ROCT-Thunk-Interface icon indicating copy to clipboard operation
ROCT-Thunk-Interface copied to clipboard

Missing symbols in 5.7.0 release

Open tpkessler opened this issue 2 years ago • 10 comments

Hi! I'm packaging ROCm for Arch Linux. The new release of hsa-rocr now calls functions like hsaKmtWaitOnEvent_Ext or hsaKmtReplaceAsanHeaderPage. However, these functions are not part of version 5.7.0: I couldn't find matching declarations or definitions in the source code.

Example output when building rocminfo:

/usr/bin/ld: /opt/rocm/lib/libhsa-runtime64.so.1.11.0: undefined reference to `hsaKmtWaitOnMultipleEvents_Ext'
/usr/bin/ld: /opt/rocm/lib/libhsa-runtime64.so.1.11.0: undefined reference to `hsaKmtReplaceAsanHeaderPage'
/usr/bin/ld: /opt/rocm/lib/libhsa-runtime64.so.1.11.0: undefined reference to `hsaKmtWaitOnEvent_Ext'

Note that the static library in the ubuntu package does include the symbols:

nm /opt/rocm-5.7.0/lib/libhsakmt.a | grep -E "_Ext|Asan"
0000000000001200 T hsaKmtWaitOnEvent_Ext
0000000000000970 T hsaKmtWaitOnMultipleEvents_Ext
0000000000001430 T hsaKmtReplaceAsanHeaderPage
0000000000001440 T hsaKmtReturnAsanHeaderPage

Where do I find correct source code?

tpkessler avatar Sep 17 '23 14:09 tpkessler

@fxkamd @kentrussell Can you tell me where I find the source code for the missing symbols?

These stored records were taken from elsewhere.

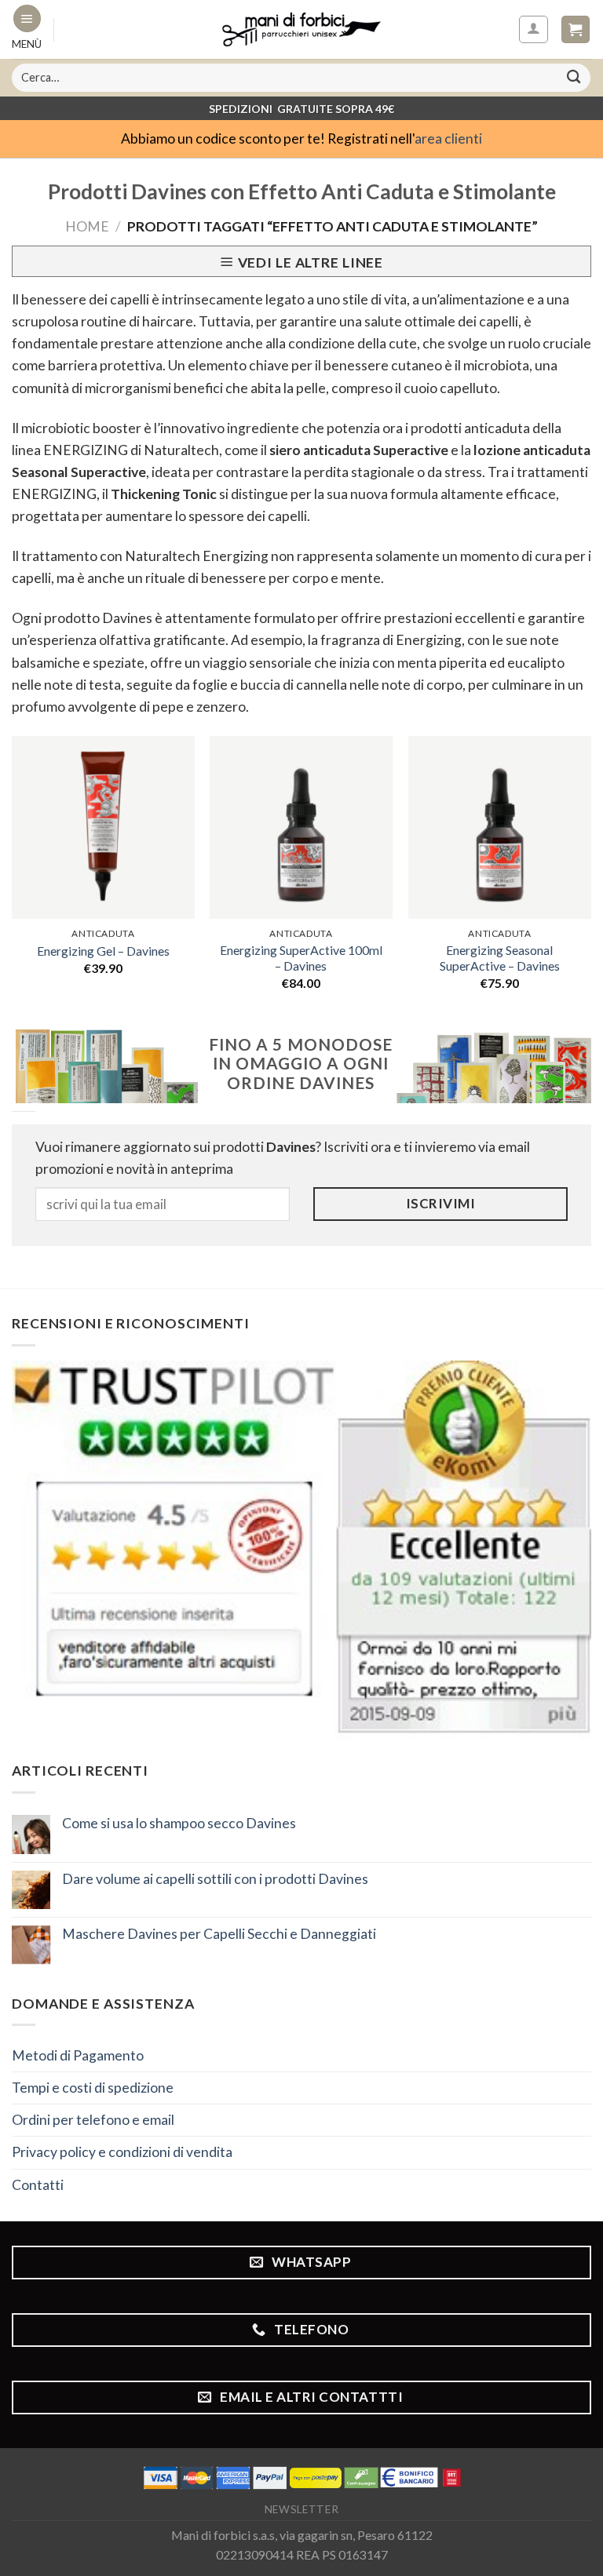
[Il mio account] (533, 29)
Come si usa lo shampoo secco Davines (179, 1823)
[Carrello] (575, 30)
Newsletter (302, 2509)
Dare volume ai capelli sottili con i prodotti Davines (215, 1879)
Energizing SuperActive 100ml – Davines (301, 958)
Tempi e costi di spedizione (93, 2087)
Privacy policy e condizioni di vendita (122, 2152)
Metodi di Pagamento (78, 2055)
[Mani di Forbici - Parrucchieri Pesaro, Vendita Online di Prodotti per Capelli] (301, 29)
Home (87, 226)
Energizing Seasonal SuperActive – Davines (500, 958)
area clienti (448, 138)
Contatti (38, 2185)
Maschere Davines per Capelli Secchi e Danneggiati (219, 1934)
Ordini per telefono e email (93, 2119)
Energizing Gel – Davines (103, 950)
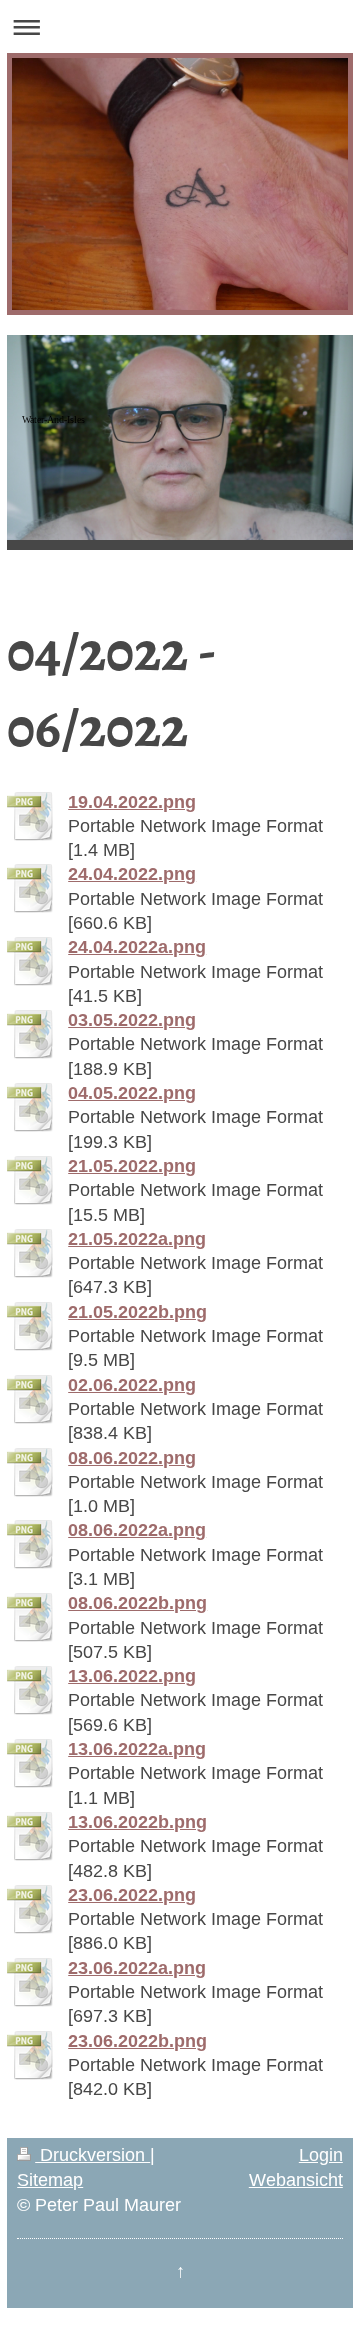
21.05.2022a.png (137, 1239)
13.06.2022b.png (137, 1822)
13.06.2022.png (132, 1676)
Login (321, 2155)
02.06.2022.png (132, 1385)
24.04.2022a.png (137, 947)
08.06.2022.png (132, 1458)
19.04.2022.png (132, 802)
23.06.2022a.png (137, 1968)
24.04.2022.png (132, 874)
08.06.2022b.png (137, 1603)
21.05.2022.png (132, 1166)
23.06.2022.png (132, 1895)
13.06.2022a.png (137, 1749)
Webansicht (296, 2180)
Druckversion (92, 2155)
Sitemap (50, 2180)
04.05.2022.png (132, 1093)
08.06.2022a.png (137, 1530)
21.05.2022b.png (137, 1312)
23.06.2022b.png (137, 2041)
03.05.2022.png (132, 1020)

tpkessler avatar Sep 29 '23 12:09 tpkessler

It should be on the rocm-5.7.x branch. E.g. https://github.com/RadeonOpenCompute/ROCT-Thunk-Interface/blob/5268ea80e32a6f09f911114e12a20a8176055163/src/events.c#L220 and https://github.com/RadeonOpenCompute/ROCT-Thunk-Interface/blob/5268ea80e32a6f09f911114e12a20a8176055163/src/memory.c#L598.

The AsanHeaderPage symbols are only compiled when you build for address sanitizer enabled.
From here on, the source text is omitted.